It was no more than the description of a burst of rain
and handkerchiefs of lightning which burned the secret of trees—
then why did they resist her?
When she said that something different from this water
runs in the river
and the people of the shore are statues and other things,
why did they torture her?
When she told them the forest was abounding with secrets
and the moon was stabbed with a carving knife
and the blood of the nightingale was on that stone, abandoned,
why did they resist her?
Why did they torture her?
When she said, my country is a mountain of sweat
and on the small bridge a man is dying
and darkness burning
the Sultan was angry
and the Sultan is an imaginative creature.
He said, “The fault is in the mirror
so let your singer be silent
and let my kingdom from the Nile to the Euphrates be.”
and he shouted, “Put that poem in prison!”
The torture room, for security,
is a thousand times better than an anthem or a newspaper.
Go and tell the Sultan
that the wind cannot be wounded by the shake of a sword
that millions of trees can become green
in the cupped hand of a single letter.
But the Sultan was angry, and the Sultan is everywhere
on stamps, in psalms,
and on his forehead is the tattoo of hunting.
He shouted, “It is ordered!
Execute this poem!”
Execution Square is the best anthology for obstinate sons.
Go and tell the Sultan
that lightning cannot be imprisoned in a corncob
that songs are the logic of the sun
and the history of sheaves
and the nature of earthquakes.
That songs like tree trunks may die in one land
but sprout in every country
The blue sun was an idea
the Sultan tried to submerge
but it became the birthday of an ember
and the red sun has become an ember
which the Sultan in vain imprisoned
and suddenly the fire
is a revolution!
The voices of blood
have taken the tone of a tempest
and the pebbles of the Square are becoming
like open wounds
and I laugh, awed by the birth of the wind.
When the Sultan resisted me
I grasped the key of the morning
and groped my way with the lamps of wounds.
Oh how wise I was when I gave my heart
to the call of the tempest!
Let the tempest roar,
O let the tempest roar … !
(this is a poem I wrote while brushing my teeth this morning.

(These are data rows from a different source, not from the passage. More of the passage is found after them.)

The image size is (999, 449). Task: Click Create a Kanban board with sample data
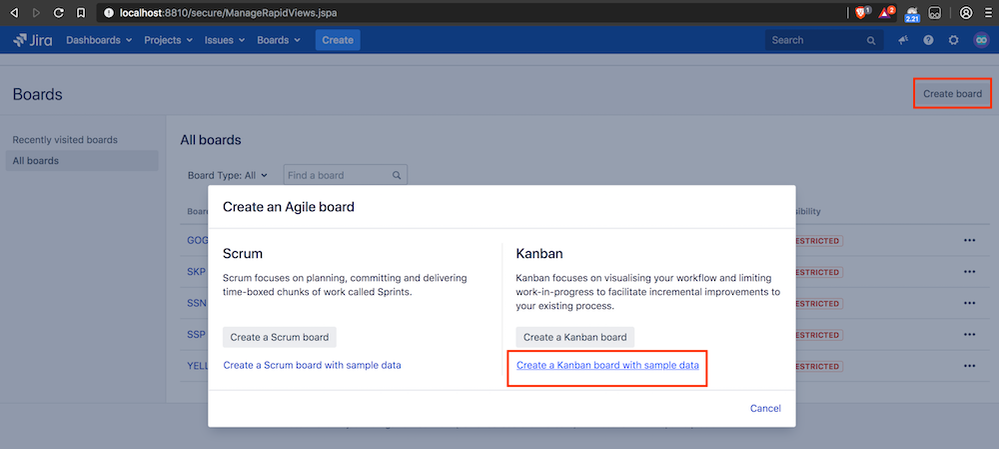click(607, 366)
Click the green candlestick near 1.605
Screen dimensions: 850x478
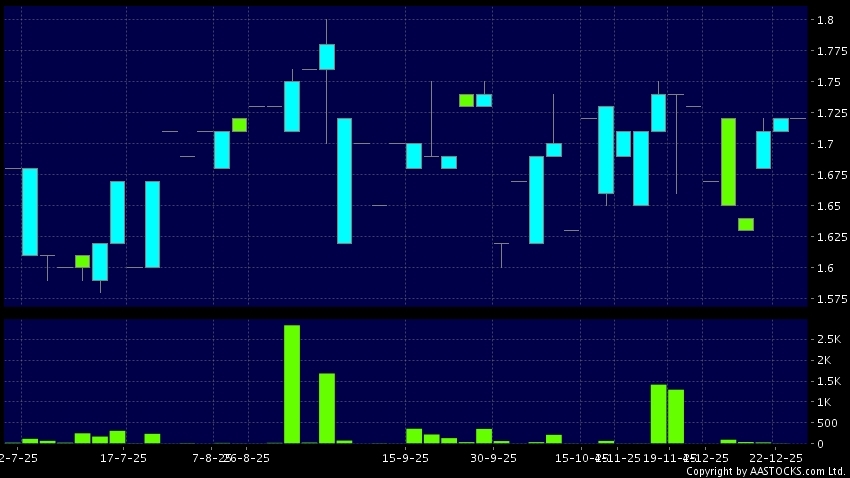(82, 261)
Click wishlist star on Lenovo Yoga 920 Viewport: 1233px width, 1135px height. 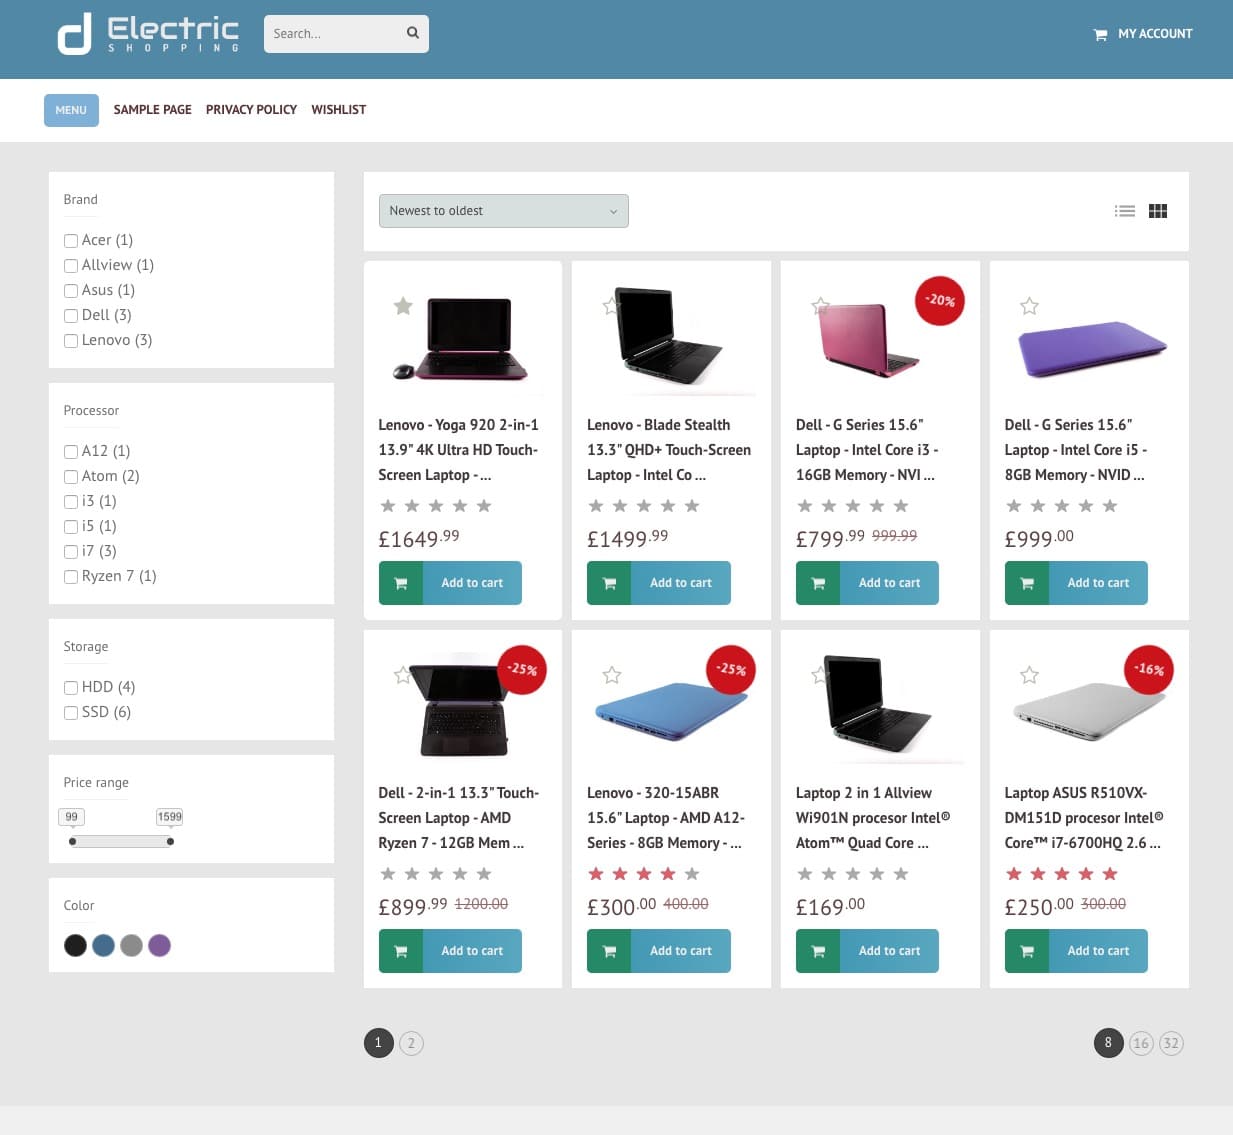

It's about kosa but also other protests. It means that even if the government takes our social media to try and silence us, we will find a way to fight back.
This situation we are in is like when workers unions where kinda banned in some companies because the bosses didn't want people to work together. They still found a way to meet and to protest together. I believe that as queer people, we too can fight for freedom and the ability to talk without our government interfering.
So fight against kosa, email your reps. Fight against the homophobe and transphobia that is happening in Africa by learning more about what's going on and how you can help at @queer-africa.
Fight and when you have been silenced, find a way to scream)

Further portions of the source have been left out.